3.1.3 How is the cost effectiveness of alternative diagnostic methods to be judged?

Clinical, apparative and laboratory examinations as described in 3.1.2 do not really cause extra costs, as these diagnostic tests have to be recommended anyway in order to guide treatment measures. Genetic testing, however, is the only diagnostic tool that provides a definite diagnosis, and thus cannot be replaced by alternative methods in cases where some uncertainty remains about the clinical diagnosis. Moreover, identification of the causative mutations in a family is the precondition for carrier identification or early prenatal testing.

3.1.4 Will disease management be influenced by the result of a genetic test?

3.2 Predictive setting: The tested person is clinically unaffected but carries an increased risk based on family history

(To be answered if in 1.10 ‘B’ was marked)

3.2.1 Will the result of a genetic test influence lifestyle and prevention?

If the test result is positive (please describe)

Not applicable.

If the test result is negative (please describe)

Not applicable.

3.2.2 Which options in view of lifestyle and prevention does a person at-risk have if no genetic test has been done (please describe)?

Not applicable.

3.3 Genetic risk assessment in family members of a diseased person

(To be answered if in 1.10 ‘C’ was marked)

3.3.1 Does the result of a genetic test resolve the genetic situation in that family?

Usually yes. The parents of the index are assumed to be heterozygous carriers for the disease. Healthy siblings or other healthy relatives can be tested for their carrier status, if this is relevant for reproductive decisions. A positive genetic test confirms the autosomal-recessive mode of inheritance in the family.

3.3.2 Can a genetic test in the index patient save genetic or other tests in family members?

Not fully, however, identification of the causative mutations in the index case allows a very focussed genetic testing in family members instead of complete screening of the entire gene.

3.3.3 Does a positive genetic test result in the index patient enable a predictive test in a family member?

Predictive testing is not applicable.
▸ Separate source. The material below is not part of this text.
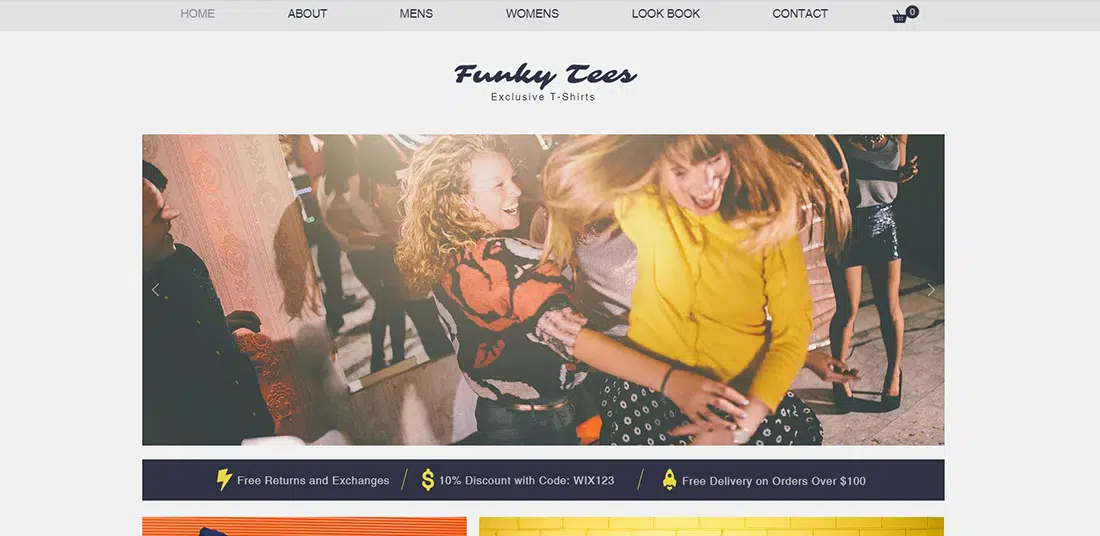
Task: Advance slideshow with right arrow
Action: (931, 290)
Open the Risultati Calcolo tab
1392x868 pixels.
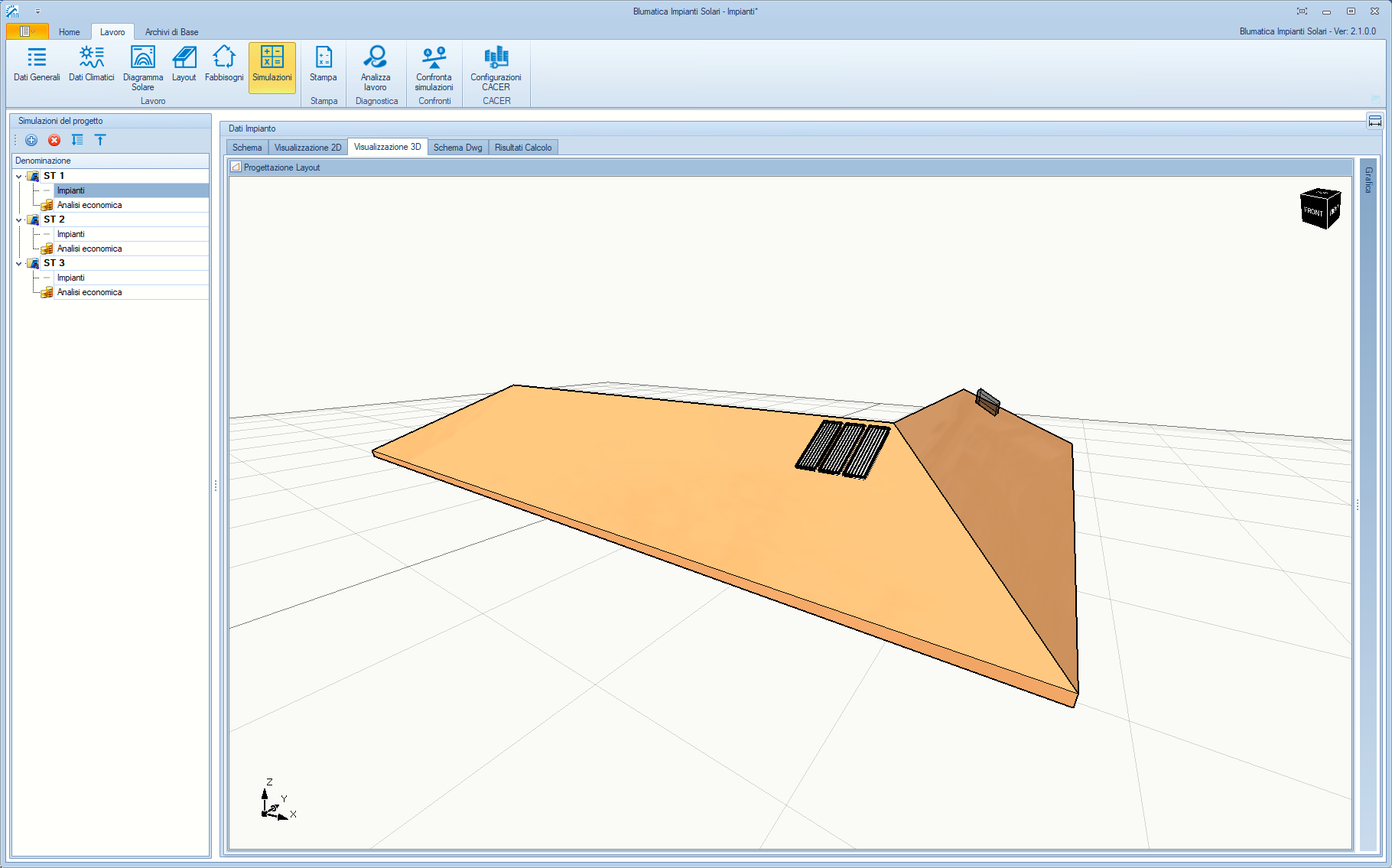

Only carrier status can be tested.

3.4 Prenatal diagnosis

(To be answered if in 1.10 ‘D’ was marked)

3.4.1 Does a positive genetic test result in the index patient enable a prenatal diagnosis?

Yes, it provides a possibility of very early and reliable prenatal testing or even preimplantation genetic diagnosis.


Please assume that the result of a genetic test has no immediate medical consequences. Is there any evidence that a genetic test is nevertheless useful for the patient or his/her relatives? (Please describe).

The result of the molecular genetic test may have no immediate medical consequences for the affected individuals and their families, but having a positive molecular genetic diagnosis will influence genetic counselling and may influence reproductive decisions. It is likely that relatives will consider genetic counselling and carrier testing to assess their own risks. Patients themselves may benefit from the confirmation of a diagnosis that is not certain on a clinical basis alone in that unnecessary additional diagnostic tests can be saved. Moreover, possible symptoms that might occur during the course of the disease, such as oligodontia of permanent teeth, hypothyroidism, hearing impairment or diabetes are more likely to be detected early, if the diagnosis is clear. As in most genetic syndromes, confirmation of the diagnosis by molecular analysis usually greatly facilitates the acceptance of the disorder for the child and the parents, which can have important psychological benefits.